■ 任务 ■
请把下面所有行重新写一遍，将其中的“GUI agent”替换为“GUI assistant”，其他内容一律不变。

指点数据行
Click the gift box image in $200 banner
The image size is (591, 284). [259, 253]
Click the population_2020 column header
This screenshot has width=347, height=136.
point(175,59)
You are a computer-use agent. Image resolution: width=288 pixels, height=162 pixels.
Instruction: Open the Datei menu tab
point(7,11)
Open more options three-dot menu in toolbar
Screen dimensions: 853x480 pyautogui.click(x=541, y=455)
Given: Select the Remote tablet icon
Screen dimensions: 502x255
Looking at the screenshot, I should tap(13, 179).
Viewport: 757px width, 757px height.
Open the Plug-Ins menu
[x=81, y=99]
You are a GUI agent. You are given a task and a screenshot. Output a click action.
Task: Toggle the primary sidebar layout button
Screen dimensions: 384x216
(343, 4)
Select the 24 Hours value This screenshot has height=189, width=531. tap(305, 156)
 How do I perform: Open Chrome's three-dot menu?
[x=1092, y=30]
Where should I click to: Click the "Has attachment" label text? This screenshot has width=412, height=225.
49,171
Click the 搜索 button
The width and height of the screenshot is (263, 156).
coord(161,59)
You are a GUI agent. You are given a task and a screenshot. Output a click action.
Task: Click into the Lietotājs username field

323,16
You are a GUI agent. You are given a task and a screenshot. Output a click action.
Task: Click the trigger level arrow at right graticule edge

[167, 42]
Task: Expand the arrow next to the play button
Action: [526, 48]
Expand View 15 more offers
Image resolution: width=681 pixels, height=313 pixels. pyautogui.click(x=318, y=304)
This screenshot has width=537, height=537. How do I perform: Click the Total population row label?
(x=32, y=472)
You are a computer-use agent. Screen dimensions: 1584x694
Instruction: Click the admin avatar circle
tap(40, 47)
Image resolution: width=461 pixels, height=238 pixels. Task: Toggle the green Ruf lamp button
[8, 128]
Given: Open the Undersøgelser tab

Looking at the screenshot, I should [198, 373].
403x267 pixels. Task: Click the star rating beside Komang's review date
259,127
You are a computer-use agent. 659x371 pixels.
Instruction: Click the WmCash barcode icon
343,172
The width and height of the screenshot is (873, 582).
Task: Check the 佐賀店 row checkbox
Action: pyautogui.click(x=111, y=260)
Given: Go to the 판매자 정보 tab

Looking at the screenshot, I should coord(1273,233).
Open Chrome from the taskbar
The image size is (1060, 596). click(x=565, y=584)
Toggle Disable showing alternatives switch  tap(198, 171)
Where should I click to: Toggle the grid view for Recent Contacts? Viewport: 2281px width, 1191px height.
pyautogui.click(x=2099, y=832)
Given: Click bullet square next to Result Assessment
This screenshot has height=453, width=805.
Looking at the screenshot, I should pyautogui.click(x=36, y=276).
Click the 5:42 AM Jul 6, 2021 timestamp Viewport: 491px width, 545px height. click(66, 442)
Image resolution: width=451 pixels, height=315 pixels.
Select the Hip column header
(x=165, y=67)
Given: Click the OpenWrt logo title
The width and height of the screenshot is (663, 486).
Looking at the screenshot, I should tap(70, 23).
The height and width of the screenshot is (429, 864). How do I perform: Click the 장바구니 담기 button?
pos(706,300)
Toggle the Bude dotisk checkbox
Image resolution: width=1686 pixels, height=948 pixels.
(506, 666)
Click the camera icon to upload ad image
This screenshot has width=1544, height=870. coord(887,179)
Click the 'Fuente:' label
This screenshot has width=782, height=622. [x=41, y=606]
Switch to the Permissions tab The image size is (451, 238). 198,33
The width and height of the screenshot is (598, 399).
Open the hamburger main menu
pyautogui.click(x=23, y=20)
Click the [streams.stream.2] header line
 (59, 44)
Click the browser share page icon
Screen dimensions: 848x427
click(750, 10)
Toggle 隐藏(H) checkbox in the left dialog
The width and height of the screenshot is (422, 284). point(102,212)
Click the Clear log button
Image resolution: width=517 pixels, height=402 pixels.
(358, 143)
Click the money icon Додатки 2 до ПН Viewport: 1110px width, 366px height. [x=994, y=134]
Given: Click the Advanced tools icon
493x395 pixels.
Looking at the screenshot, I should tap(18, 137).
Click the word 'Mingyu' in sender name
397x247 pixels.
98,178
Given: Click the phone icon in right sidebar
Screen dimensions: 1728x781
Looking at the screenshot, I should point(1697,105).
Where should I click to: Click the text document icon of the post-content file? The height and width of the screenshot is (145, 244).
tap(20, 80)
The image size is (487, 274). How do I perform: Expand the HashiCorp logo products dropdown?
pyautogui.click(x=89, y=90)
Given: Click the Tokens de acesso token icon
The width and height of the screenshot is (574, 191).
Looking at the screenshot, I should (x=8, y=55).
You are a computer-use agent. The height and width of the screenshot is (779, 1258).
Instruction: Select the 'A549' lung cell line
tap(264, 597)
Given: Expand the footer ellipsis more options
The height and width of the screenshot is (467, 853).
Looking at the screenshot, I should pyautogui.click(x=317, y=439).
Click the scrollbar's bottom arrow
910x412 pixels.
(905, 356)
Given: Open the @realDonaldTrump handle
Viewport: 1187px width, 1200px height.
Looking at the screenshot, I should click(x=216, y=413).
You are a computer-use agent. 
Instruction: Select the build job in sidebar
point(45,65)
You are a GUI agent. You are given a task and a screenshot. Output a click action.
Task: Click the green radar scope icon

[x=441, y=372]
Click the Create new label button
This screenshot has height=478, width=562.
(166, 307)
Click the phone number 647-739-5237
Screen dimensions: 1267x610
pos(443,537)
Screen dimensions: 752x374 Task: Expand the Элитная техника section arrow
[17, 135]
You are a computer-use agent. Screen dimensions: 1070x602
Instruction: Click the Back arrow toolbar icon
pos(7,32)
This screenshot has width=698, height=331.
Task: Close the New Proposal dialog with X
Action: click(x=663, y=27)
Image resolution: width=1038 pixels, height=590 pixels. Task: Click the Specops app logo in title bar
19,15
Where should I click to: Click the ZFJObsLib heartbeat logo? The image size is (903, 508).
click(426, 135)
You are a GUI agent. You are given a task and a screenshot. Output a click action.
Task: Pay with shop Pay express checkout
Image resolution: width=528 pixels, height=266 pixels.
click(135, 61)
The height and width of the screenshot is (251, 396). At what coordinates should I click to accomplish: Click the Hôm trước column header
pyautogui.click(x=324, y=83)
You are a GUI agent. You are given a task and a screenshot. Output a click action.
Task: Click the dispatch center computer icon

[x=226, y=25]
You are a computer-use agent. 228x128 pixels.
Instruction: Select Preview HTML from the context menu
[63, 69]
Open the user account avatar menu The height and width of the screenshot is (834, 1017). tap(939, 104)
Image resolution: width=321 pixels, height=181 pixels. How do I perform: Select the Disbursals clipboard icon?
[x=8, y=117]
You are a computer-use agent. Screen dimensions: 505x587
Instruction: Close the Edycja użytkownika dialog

■ 回答 ■
Click the gift box image in $200 banner
The image size is (591, 284). [259, 253]
Click the population_2020 column header
This screenshot has width=347, height=136.
point(175,59)
You are a computer-use agent. Image resolution: width=288 pixels, height=162 pixels.
Instruction: Open the Datei menu tab
point(7,11)
Open more options three-dot menu in toolbar
Screen dimensions: 853x480 pyautogui.click(x=541, y=455)
Given: Select the Remote tablet icon
Screen dimensions: 502x255
Looking at the screenshot, I should tap(13, 179).
Viewport: 757px width, 757px height.
Open the Plug-Ins menu
[x=81, y=99]
You are a GUI assistant. You are given a task and a screenshot. Output a click action.
Task: Toggle the primary sidebar layout button
Screen dimensions: 384x216
(343, 4)
Select the 24 Hours value This screenshot has height=189, width=531. tap(305, 156)
 How do I perform: Open Chrome's three-dot menu?
[x=1092, y=30]
Where should I click to: Click the "Has attachment" label text? This screenshot has width=412, height=225.
49,171
Click the 搜索 button
The width and height of the screenshot is (263, 156).
coord(161,59)
You are a GUI assistant. You are given a task and a screenshot. Output a click action.
Task: Click into the Lietotājs username field

323,16
You are a GUI assistant. You are given a task and a screenshot. Output a click action.
Task: Click the trigger level arrow at right graticule edge

[167, 42]
Task: Expand the arrow next to the play button
Action: [526, 48]
Expand View 15 more offers
Image resolution: width=681 pixels, height=313 pixels. pyautogui.click(x=318, y=304)
This screenshot has width=537, height=537. How do I perform: Click the Total population row label?
(x=32, y=472)
You are a computer-use agent. Screen dimensions: 1584x694
Instruction: Click the admin avatar circle
tap(40, 47)
Image resolution: width=461 pixels, height=238 pixels. Task: Toggle the green Ruf lamp button
[8, 128]
Given: Open the Undersøgelser tab

Looking at the screenshot, I should [198, 373].
403x267 pixels. Task: Click the star rating beside Komang's review date
259,127
You are a computer-use agent. 659x371 pixels.
Instruction: Click the WmCash barcode icon
343,172
The width and height of the screenshot is (873, 582).
Task: Check the 佐賀店 row checkbox
Action: pyautogui.click(x=111, y=260)
Given: Go to the 판매자 정보 tab

Looking at the screenshot, I should coord(1273,233).
Open Chrome from the taskbar
The image size is (1060, 596). click(x=565, y=584)
Toggle Disable showing alternatives switch  tap(198, 171)
Where should I click to: Toggle the grid view for Recent Contacts? Viewport: 2281px width, 1191px height.
pyautogui.click(x=2099, y=832)
Given: Click bullet square next to Result Assessment
This screenshot has height=453, width=805.
Looking at the screenshot, I should pyautogui.click(x=36, y=276).
Click the 5:42 AM Jul 6, 2021 timestamp Viewport: 491px width, 545px height. click(66, 442)
Image resolution: width=451 pixels, height=315 pixels.
Select the Hip column header
(x=165, y=67)
Given: Click the OpenWrt logo title
The width and height of the screenshot is (663, 486).
Looking at the screenshot, I should tap(70, 23).
The height and width of the screenshot is (429, 864). How do I perform: Click the 장바구니 담기 button?
pos(706,300)
Toggle the Bude dotisk checkbox
Image resolution: width=1686 pixels, height=948 pixels.
(506, 666)
Click the camera icon to upload ad image
This screenshot has width=1544, height=870. coord(887,179)
Click the 'Fuente:' label
This screenshot has width=782, height=622. [x=41, y=606]
Switch to the Permissions tab The image size is (451, 238). 198,33
The width and height of the screenshot is (598, 399).
Open the hamburger main menu
pyautogui.click(x=23, y=20)
Click the [streams.stream.2] header line
 (59, 44)
Click the browser share page icon
Screen dimensions: 848x427
click(750, 10)
Toggle 隐藏(H) checkbox in the left dialog
The width and height of the screenshot is (422, 284). point(102,212)
Click the Clear log button
Image resolution: width=517 pixels, height=402 pixels.
(358, 143)
Click the money icon Додатки 2 до ПН Viewport: 1110px width, 366px height. [x=994, y=134]
Given: Click the Advanced tools icon
493x395 pixels.
Looking at the screenshot, I should tap(18, 137).
Click the word 'Mingyu' in sender name
397x247 pixels.
98,178
Given: Click the phone icon in right sidebar
Screen dimensions: 1728x781
Looking at the screenshot, I should point(1697,105).
Where should I click to: Click the text document icon of the post-content file? The height and width of the screenshot is (145, 244).
tap(20, 80)
The image size is (487, 274). How do I perform: Expand the HashiCorp logo products dropdown?
pyautogui.click(x=89, y=90)
Given: Click the Tokens de acesso token icon
The width and height of the screenshot is (574, 191).
Looking at the screenshot, I should (x=8, y=55).
You are a computer-use agent. The height and width of the screenshot is (779, 1258).
Instruction: Select the 'A549' lung cell line
tap(264, 597)
Given: Expand the footer ellipsis more options
The height and width of the screenshot is (467, 853).
Looking at the screenshot, I should pyautogui.click(x=317, y=439).
Click the scrollbar's bottom arrow
910x412 pixels.
(905, 356)
Given: Open the @realDonaldTrump handle
Viewport: 1187px width, 1200px height.
Looking at the screenshot, I should click(x=216, y=413).
You are a computer-use agent. 
Instruction: Select the build job in sidebar
point(45,65)
You are a GUI assistant. You are given a task and a screenshot. Output a click action.
Task: Click the green radar scope icon

[x=441, y=372]
Click the Create new label button
This screenshot has height=478, width=562.
(166, 307)
Click the phone number 647-739-5237
Screen dimensions: 1267x610
pos(443,537)
Screen dimensions: 752x374 Task: Expand the Элитная техника section arrow
[17, 135]
You are a computer-use agent. Screen dimensions: 1070x602
Instruction: Click the Back arrow toolbar icon
pos(7,32)
This screenshot has width=698, height=331.
Task: Close the New Proposal dialog with X
Action: click(x=663, y=27)
Image resolution: width=1038 pixels, height=590 pixels. Task: Click the Specops app logo in title bar
19,15
Where should I click to: Click the ZFJObsLib heartbeat logo? The image size is (903, 508).
click(426, 135)
You are a GUI assistant. You are given a task and a screenshot. Output a click action.
Task: Pay with shop Pay express checkout
Image resolution: width=528 pixels, height=266 pixels.
click(135, 61)
The height and width of the screenshot is (251, 396). At what coordinates should I click to accomplish: Click the Hôm trước column header
pyautogui.click(x=324, y=83)
You are a GUI assistant. You are given a task and a screenshot. Output a click action.
Task: Click the dispatch center computer icon

[x=226, y=25]
You are a computer-use agent. 228x128 pixels.
Instruction: Select Preview HTML from the context menu
[63, 69]
Open the user account avatar menu The height and width of the screenshot is (834, 1017). tap(939, 104)
Image resolution: width=321 pixels, height=181 pixels. How do I perform: Select the Disbursals clipboard icon?
[x=8, y=117]
You are a computer-use agent. Screen dimensions: 505x587
Instruction: Close the Edycja użytkownika dialog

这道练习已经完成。